Persona, animal o cosa

ESCENA DE UN CRIMEN - En Pittsburgh, Pensilvania.

Berto Romero

Hace poco, los bomberos de Pittsburgh, Pensilvania (citar el estado tras el nombre de la ciudad queda muy bien en las series americanas. Aquí suena bastante forzado citar tu Comunidad Autónoma. - Hola, ¿qué hay? Soy de Torre-Pacheco, Murcia) acudieron a sofocar un incendio declarado en el George Washington Hotel. Una vez allí encontraron en una de las habitaciones el escenario de un crimen. Según fue descrita por el jefe de policía J.R. Blyth (por supuesto también de Pittsburgh, Pensilvania), era "la más espeluznante escena de crimen que había presenciado en 35 años de darle al Donut.

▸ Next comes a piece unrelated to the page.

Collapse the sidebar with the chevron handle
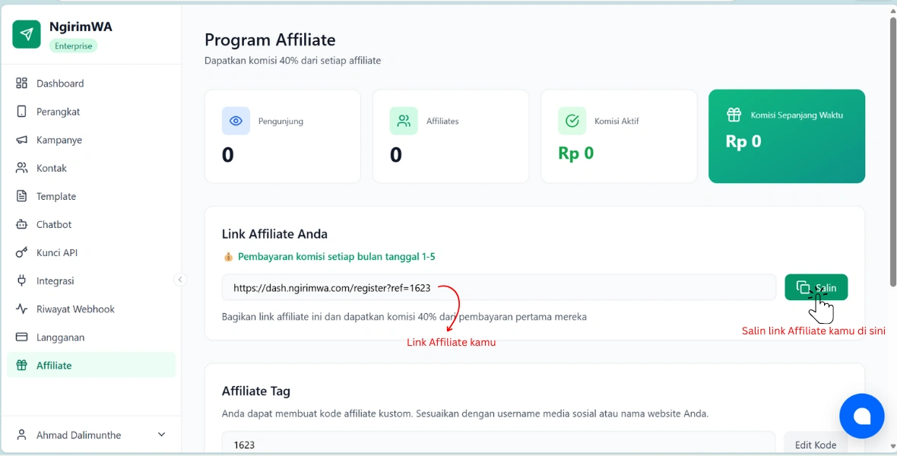 (x=180, y=280)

La crónica habla de una habitación llena de abundantes salpicaduras de sangre, botellas vacías de alcohol e incluso un pedazo de cuero cabelludo. De entrada, como buen aficionado al cine gore, tampoco  me parece tan horripilante. Podría ser el escenario de una "rave" de barberos, pero quizá nos falten datos. O era la primera escena de crimen de J.R. Blyth.

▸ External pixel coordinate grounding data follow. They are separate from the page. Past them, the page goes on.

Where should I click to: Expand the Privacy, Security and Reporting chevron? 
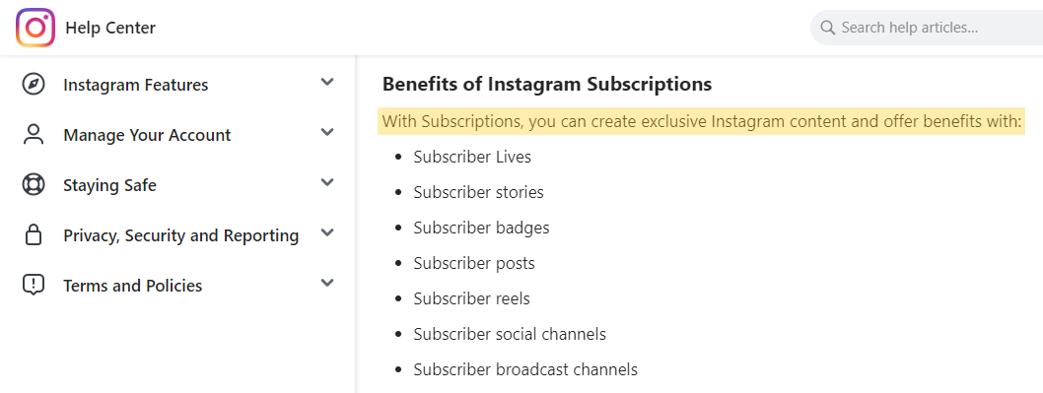pyautogui.click(x=326, y=232)
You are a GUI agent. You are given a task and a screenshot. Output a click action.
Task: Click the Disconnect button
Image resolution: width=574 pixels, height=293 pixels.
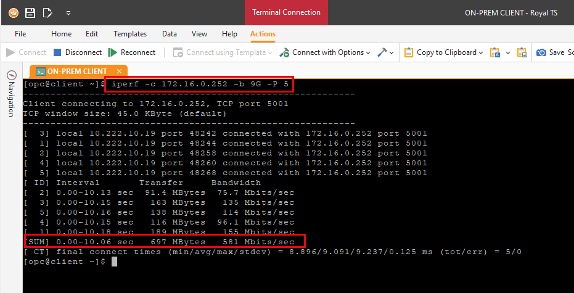pyautogui.click(x=78, y=52)
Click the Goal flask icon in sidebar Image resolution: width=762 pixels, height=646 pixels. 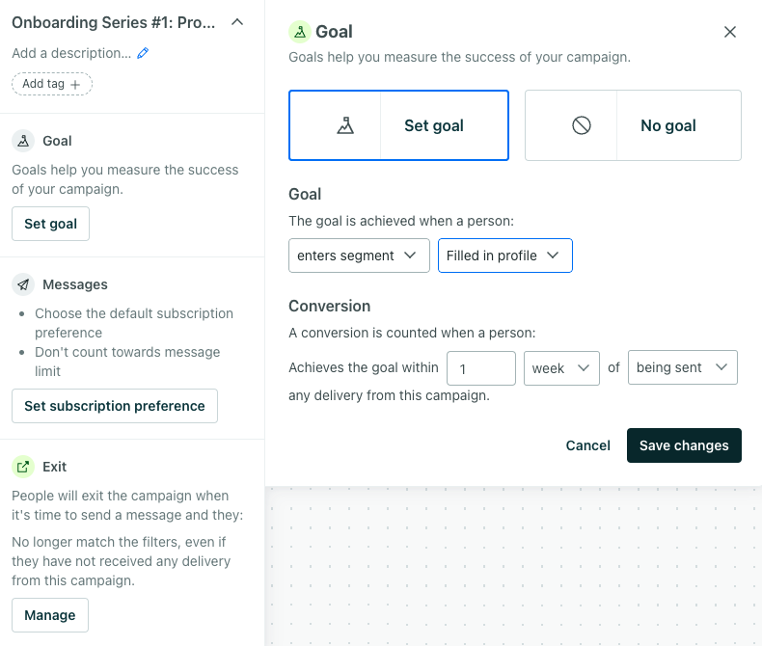[23, 141]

Como sea, tras ocho horas de investigación, los detectives (de Pittsburgh, Pensilvania) cayeron en la cuenta de que se trataba de un set de rodaje abandonado. Así fue confirmado por el director del hotel, Kyrk Pyros (no vaya a ser de ascendencia griega). Que yo me pregunto ¿por qué no le preguntaron antes de empezar a investigar? Si les daba vergüenza hacerlo antes de ponerse, pues a la hora y media o así, y no dar lugar a estar ocho horas haciendo el ridículo. Bueno, da igual.

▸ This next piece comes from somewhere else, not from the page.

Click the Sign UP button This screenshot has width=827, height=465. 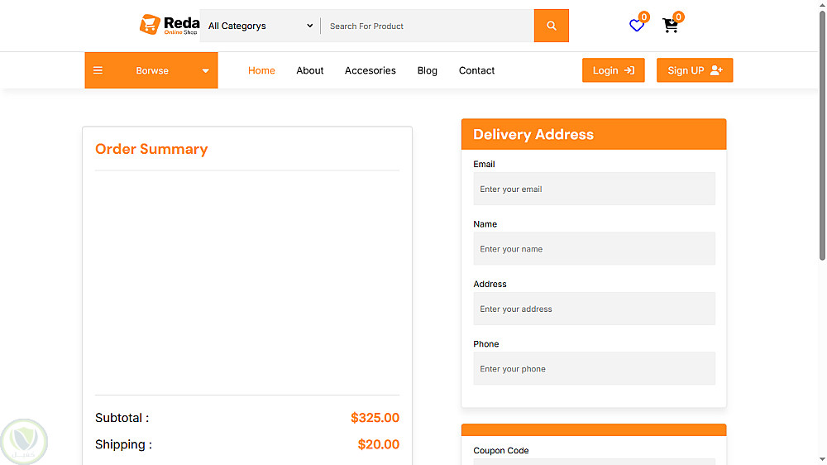tap(695, 70)
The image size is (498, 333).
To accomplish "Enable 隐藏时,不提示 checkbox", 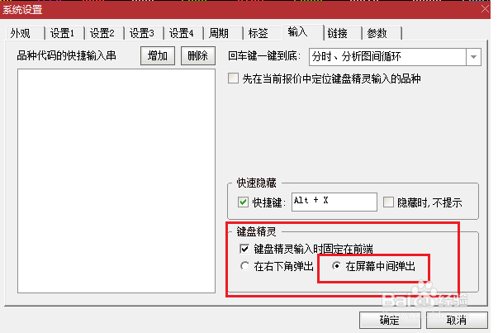I will pos(388,202).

Pyros declaró que no había limpiado la habitación por si el equipo de la película necesitaba hacer alguna grabación extra (también llamados "retakes", en Pittsburgh, Pensilvania). La película fue "New Terminal Hotel", la penúltima del actor Corey Haim, que falleció recientemente. Fue rodada en 2008. Según su descripción, "una exploración del lado oscuro de esa máquina de sueños llamada Hollywood". Qué irónico que al final haya servido también para evidenciar la buena fe del propietario de un hotel, dispuesto, no sólo a limpiar él mismo el set, sino a mantener la habitación sucia durante dos años, por si acaso, sólo por ayudar al séptimo arte. Y no, no es que se hubiera montado gratis un tinglado rollo "habitación del terror". La gente no es así en Pittsburgh, Pensilvania.